Commanders and leaders
- Bohdan Khmelnytsky Mykhailo Krychevsky Ivan Bohun Ivan Sirko Maksym Kryvonis Danylo Nechai Martyn Pushkar Matviy Hladky Mykhailo Hromyka Tugay Bey: Mikołaj Potocki (POW) Marcin Kalinowski (POW)

Strength
- 15,000–20,000 Cossacks and rebels 3,000 Tatars 26 cannons: 4,000–20,000 41 cannons

Casualties and losses
- Light: 500 killed, 95% of the Army taken prisonerMost killed 8,500 captured All cannons captured

= Battle of Korsuń =

1648 battle during the Khmelnytsky Uprising

The Battle of Korsuń (Ukrainian: Битва під Корсунем, Корсунська битва, Polish: Bitwa pod Korsuniem, Korsuńska bitwa; 25–26 May 1648) was the second significant battle of the Khmelnytsky Uprising. Near the site of the present-day city of Korsun-Shevchenkivskyi in Ukraine, forces of the Zaporozhian Host and Crimean Khanate under the command of Hetman Bohdan Khmelnytsky, Colonels Mykhailo Krychevsky, Ivan Bohun, Maksym Kryvonis, Martyn Pushkar, Matviy Hladky and Mykhailo Hromyka with Tugay Bey attacked and defeated the Polish–Lithuanian Commonwealth’s forces under the command of Hetmans Mikołaj Potocki and Marcin Kalinowski, capturing both men. As in the Battle of Zhovti Vody in 29 April — 16 May 1648 the Polish–Lithuanian Commonwealth’s forces took a defensive position, retreated and were thoroughly routed and destroyed by the forces of the Zaporozhian Host and Crimean Khanate.

== Background ==
On 16 May 1648, Bohdan Khmelnytsky's forces overwhelmed and defeated Commonwealth’s forces under the command of Stefan Potocki at the Battle of Zhovti Vody. Stefan's father, Grand Crown Hetman Mikołaj Potocki, was unable to send reinforcements in time to relieve him; however, with the number of defections from the force that was sent to fight Khmelnytsky (over 5,000 registered Cossacks switched their allegiance), it is doubtful that the reinforcements could have helped defeat the combined Cossack and Tatar army of 18,000. From his fortified position beyond Chyhyryn, fifteen miles from Zhovti Vody, Mikołaj Potocki signaled a retreat on 13 May to the north. Near Cherkasy, the lone survivor from the battle at Zhovti Vody reached Potocki on 19 May with news of the disastrous defeat. Two days later, in 21 May, Potocki had only made it as far as the present-day city of Korsun-Shevchenkivskyi when he decided to wait for Jeremi Wiśniowiecki's army of 6,000 Poles.

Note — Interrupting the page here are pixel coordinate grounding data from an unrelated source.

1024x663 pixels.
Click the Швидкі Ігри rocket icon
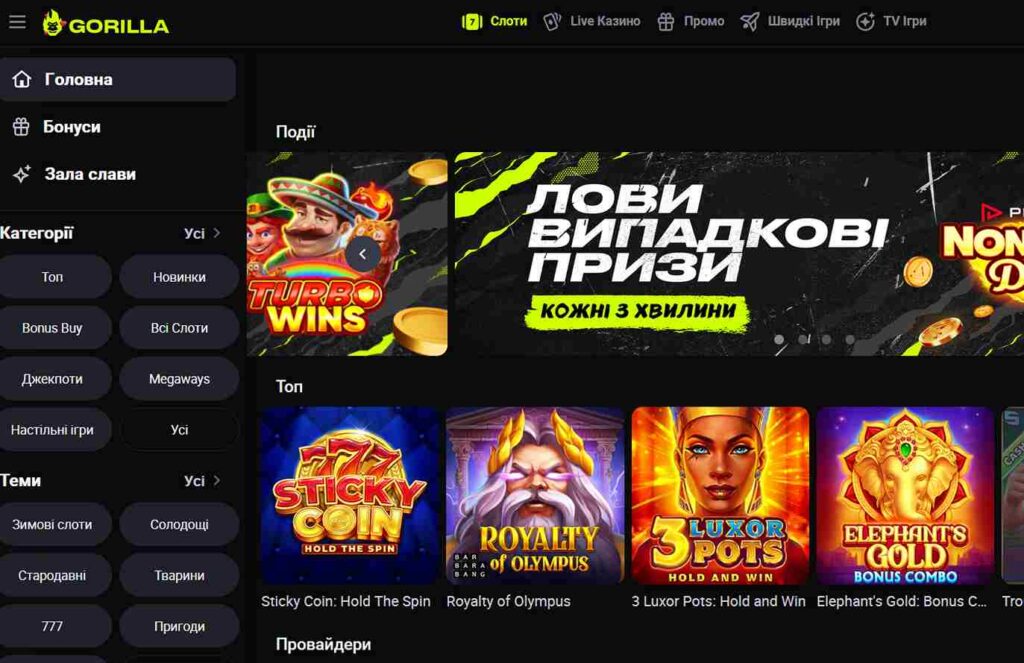click(750, 22)
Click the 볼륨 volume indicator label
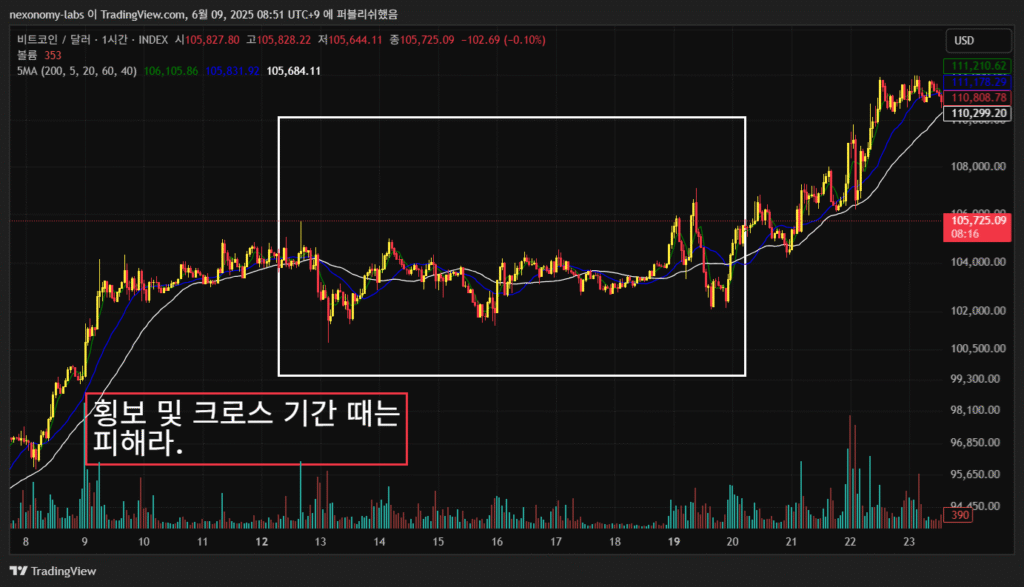This screenshot has height=587, width=1024. (x=24, y=56)

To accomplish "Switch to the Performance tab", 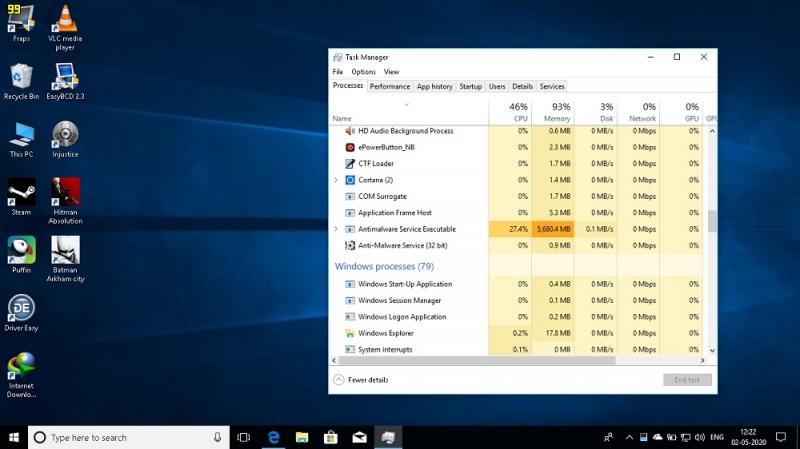I will coord(390,86).
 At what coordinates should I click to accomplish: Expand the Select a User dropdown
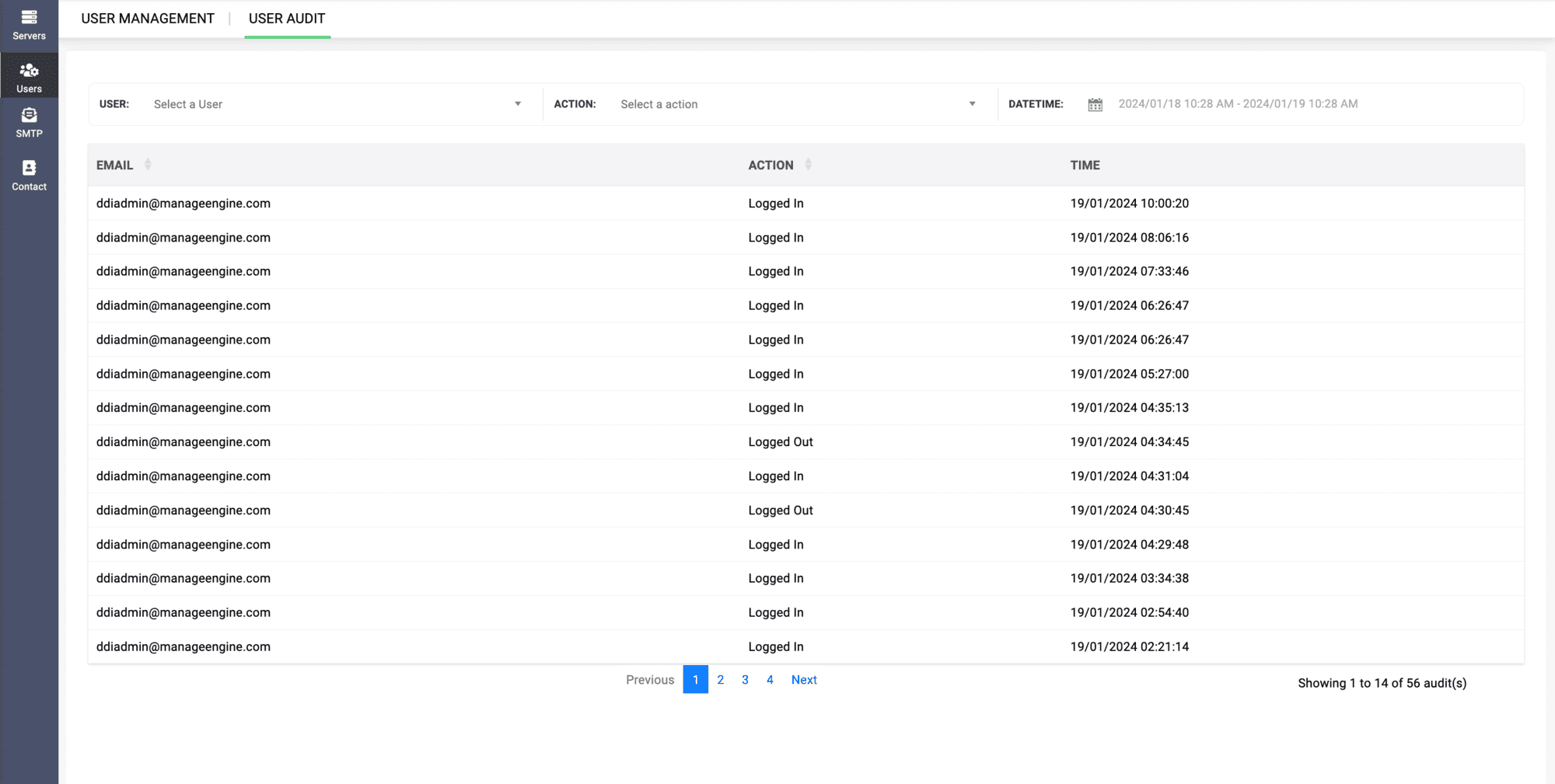[x=337, y=104]
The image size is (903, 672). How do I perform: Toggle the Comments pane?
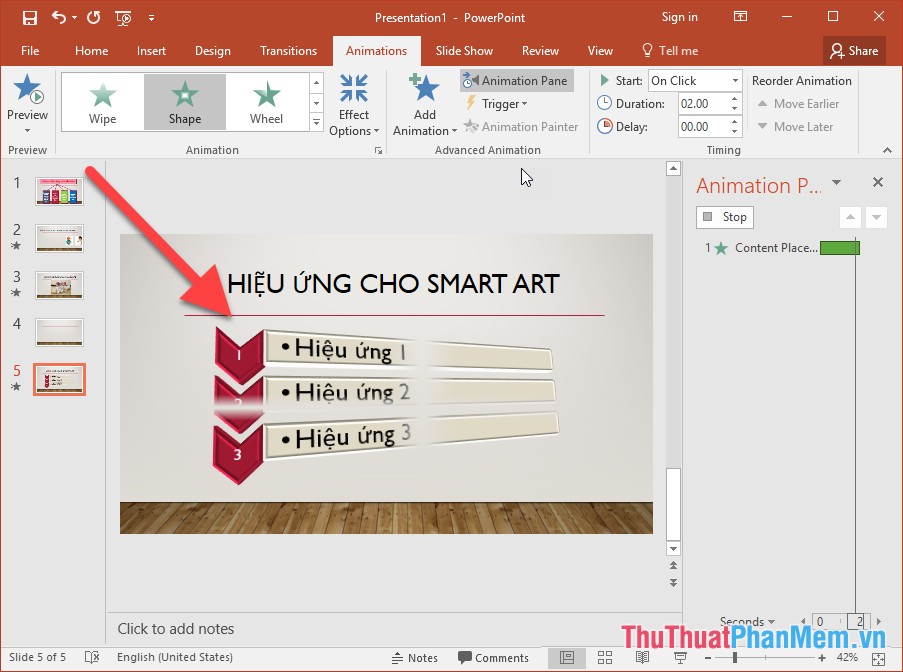(494, 657)
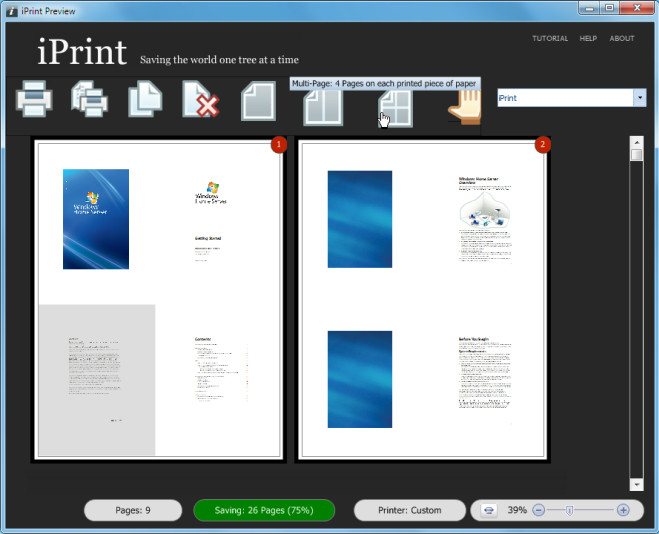
Task: Click the zoom slider handle
Action: [569, 510]
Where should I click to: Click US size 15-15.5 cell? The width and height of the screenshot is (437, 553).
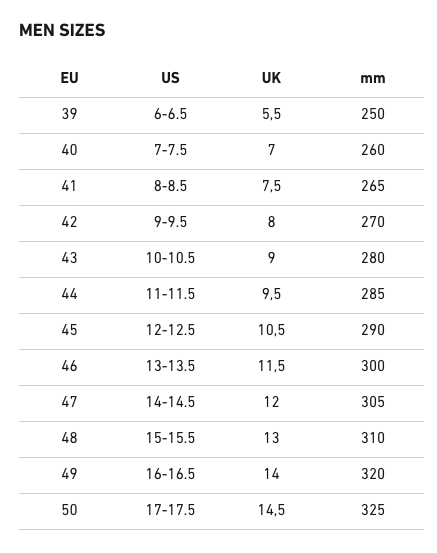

Other sources put Cossack and rebel forces at 15,000–20,000 with 26 cannons, supported by Crimean Tatars. Polish-Lithuanian army is believed to have consisted of 5,500 cavalry, 1,600 infantry and had 41 cannons. In total, 20,000 when nobles, servants and squires are included on Polish-Lithuanian side. With combined forces of about 5,000 men, Field Crown Hetman Marcin Kalinowski and Great Crown Hetman Mikołaj Potocki with 15,000 infantry awaited Khmelnytsky's advance parties who were soon seen crossing the Tiasmyn River. Soon they were crossing the Ros River into Korsun, so Potocki ordered Korsun burned and placed his army in front of his camp where he skirmished with the Crimean Tatars. Then the Zaporozhian Cossacks started to dam the river at Stebliv. During a council of war, given the superior forces of the enemy, Potocki decided to retreat along the road to Bohuslav in corral formation the next day.

== Battle ==
The retreat started at dawn, during which the Cossack and Tatar armies allowed Potocki's forces to pass until they reached Horokhova Dibrova, about a mile and a half from Korsun, at noon. This proved to be disastrous, as Bohdan Khmelnytsky had ordered his First Polkovnyk (Colonel) Maksym Kryvonis (aka "Crooked-nose" or Perebyinis) to prepare a trap in this "swampy valley between two precipices", including trenches and a barricaded road. The resulting chaos as the Commonwealth's forces entered an impenetrable valley allowed Khmelnytsky's forces to flank them from both sides, quickly slaughtering whole divisions. Only about 1,500 of the Commonwealth’s forces (under a Colonel Korycki) managed to escape. Both Hetmans were taken prisoner, and the rest of the army was either captured or killed.

== Aftermath ==
Over 8,500 Polish-Lithuanian troops, 41 cannons and a train were captured, with the rest of the troops killed and only 1,500 managing to flee. The Polish–Lithuanian Commonwealth was left without military commanders, and Bohdan Khmelnytsky continued his uprising, marshaling his forces towards Bila Tserkva.

== Bibliography ==
- Paly, Alexander (2017). "Історія України"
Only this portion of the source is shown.